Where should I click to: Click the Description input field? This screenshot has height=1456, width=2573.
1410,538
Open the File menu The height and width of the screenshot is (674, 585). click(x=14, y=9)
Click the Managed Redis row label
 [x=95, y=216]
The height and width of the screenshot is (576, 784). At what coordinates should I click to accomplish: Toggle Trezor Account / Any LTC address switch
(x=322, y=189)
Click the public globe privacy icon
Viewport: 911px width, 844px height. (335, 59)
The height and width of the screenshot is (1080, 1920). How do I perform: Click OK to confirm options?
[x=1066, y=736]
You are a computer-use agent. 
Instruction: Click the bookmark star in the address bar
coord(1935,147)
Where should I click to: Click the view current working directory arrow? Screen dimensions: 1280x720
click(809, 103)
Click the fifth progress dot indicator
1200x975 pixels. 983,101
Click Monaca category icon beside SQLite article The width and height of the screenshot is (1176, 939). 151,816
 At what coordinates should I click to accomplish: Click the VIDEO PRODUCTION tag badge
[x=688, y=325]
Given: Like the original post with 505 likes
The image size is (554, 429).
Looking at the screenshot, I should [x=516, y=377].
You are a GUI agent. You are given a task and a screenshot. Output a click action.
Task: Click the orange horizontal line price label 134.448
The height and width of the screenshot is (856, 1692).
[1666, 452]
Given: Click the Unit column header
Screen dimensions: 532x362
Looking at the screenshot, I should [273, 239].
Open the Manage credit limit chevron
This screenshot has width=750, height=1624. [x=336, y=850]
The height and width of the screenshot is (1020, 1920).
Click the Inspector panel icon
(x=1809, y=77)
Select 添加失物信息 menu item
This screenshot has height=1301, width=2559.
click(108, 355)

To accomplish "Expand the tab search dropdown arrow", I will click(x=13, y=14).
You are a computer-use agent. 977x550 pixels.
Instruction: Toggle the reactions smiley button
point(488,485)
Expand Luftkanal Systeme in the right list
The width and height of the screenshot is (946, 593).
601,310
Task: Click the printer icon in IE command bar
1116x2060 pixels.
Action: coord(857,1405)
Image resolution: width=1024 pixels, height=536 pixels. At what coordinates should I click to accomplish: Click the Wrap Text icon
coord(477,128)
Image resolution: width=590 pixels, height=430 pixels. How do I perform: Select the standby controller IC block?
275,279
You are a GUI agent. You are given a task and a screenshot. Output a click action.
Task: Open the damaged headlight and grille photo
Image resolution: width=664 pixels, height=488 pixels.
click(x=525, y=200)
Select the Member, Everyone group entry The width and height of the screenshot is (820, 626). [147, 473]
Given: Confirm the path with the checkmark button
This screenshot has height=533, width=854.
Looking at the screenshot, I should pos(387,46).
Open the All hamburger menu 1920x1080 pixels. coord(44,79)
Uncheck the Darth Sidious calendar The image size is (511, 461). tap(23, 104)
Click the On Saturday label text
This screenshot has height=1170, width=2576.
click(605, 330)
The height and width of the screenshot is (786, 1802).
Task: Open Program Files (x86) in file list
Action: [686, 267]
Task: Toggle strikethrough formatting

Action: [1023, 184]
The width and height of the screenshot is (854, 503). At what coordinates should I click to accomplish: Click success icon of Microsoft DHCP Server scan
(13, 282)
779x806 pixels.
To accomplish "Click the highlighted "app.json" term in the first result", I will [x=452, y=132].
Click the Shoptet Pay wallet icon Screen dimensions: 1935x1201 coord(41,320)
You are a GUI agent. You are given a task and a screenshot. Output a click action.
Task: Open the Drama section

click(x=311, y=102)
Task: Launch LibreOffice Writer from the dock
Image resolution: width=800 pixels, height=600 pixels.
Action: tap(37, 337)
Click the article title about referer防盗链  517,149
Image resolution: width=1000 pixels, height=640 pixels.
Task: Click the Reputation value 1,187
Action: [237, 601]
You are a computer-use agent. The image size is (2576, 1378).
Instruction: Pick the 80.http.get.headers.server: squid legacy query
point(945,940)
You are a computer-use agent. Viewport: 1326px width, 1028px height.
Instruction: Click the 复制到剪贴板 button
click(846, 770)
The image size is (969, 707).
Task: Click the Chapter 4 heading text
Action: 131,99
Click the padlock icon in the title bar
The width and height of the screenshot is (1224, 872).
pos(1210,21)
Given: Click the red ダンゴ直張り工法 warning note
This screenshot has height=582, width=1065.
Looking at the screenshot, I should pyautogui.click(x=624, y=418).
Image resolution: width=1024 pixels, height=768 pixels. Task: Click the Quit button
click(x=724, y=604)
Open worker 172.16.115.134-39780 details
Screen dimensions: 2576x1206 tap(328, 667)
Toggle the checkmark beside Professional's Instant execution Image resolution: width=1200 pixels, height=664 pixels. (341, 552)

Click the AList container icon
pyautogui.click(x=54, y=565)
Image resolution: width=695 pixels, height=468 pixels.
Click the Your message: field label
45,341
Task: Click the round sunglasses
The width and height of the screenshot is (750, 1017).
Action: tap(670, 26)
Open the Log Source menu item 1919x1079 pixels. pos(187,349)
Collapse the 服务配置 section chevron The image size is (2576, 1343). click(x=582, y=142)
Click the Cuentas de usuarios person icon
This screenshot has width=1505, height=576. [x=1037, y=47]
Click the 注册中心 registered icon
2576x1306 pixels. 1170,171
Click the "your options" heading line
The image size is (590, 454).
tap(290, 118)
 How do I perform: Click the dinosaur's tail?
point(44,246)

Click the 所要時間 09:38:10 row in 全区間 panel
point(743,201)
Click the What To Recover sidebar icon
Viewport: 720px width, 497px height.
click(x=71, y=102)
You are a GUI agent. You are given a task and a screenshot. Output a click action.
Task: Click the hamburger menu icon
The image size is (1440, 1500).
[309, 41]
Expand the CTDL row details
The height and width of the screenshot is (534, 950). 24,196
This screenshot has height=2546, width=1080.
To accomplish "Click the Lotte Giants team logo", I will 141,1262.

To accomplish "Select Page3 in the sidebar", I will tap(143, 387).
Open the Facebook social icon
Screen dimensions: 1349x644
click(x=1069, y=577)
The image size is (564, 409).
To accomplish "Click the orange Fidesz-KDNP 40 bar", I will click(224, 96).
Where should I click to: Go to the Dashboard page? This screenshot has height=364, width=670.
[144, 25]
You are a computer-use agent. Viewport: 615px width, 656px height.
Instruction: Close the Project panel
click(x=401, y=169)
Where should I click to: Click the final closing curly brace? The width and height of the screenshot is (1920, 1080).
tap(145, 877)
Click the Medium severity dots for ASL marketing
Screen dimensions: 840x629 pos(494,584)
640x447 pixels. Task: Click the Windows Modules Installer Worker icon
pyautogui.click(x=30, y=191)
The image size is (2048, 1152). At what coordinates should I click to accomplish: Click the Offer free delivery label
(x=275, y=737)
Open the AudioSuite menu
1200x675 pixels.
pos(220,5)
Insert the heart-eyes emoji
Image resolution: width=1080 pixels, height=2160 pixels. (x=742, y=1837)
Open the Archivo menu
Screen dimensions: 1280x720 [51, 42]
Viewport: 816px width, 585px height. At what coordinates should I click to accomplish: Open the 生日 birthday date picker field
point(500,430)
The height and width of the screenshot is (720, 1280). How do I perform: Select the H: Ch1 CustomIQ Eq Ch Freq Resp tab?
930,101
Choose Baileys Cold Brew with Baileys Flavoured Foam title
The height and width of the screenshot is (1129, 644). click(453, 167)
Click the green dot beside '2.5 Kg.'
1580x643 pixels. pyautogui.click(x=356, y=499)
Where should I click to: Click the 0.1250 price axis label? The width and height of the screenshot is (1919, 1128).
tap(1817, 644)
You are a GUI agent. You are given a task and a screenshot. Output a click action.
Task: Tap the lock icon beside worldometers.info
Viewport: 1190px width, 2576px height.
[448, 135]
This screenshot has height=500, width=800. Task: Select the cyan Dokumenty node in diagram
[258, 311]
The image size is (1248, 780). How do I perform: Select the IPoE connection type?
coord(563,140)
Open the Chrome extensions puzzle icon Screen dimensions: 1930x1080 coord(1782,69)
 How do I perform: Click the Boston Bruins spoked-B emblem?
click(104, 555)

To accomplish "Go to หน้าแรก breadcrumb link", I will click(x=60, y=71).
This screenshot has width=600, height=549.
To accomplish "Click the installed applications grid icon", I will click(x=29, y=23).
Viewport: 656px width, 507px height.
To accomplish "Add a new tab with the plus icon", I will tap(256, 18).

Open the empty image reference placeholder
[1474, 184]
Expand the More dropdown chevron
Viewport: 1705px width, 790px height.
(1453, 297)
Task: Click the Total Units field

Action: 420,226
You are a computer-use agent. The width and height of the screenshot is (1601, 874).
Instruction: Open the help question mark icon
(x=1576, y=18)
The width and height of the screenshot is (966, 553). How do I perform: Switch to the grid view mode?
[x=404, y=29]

WRITTEN PROBLEM: Rewrite the lines from the first one through the line containing "[x=95, y=216]", replacing "Managed Redis" with "Managed Postgres" and leaving everything else unchanged.

TASK SOLUTION:
Where should I click to: Click the Description input field? This screenshot has height=1456, width=2573.
1410,538
Open the File menu The height and width of the screenshot is (674, 585). click(x=14, y=9)
Click the Managed Postgres row label
 [x=95, y=216]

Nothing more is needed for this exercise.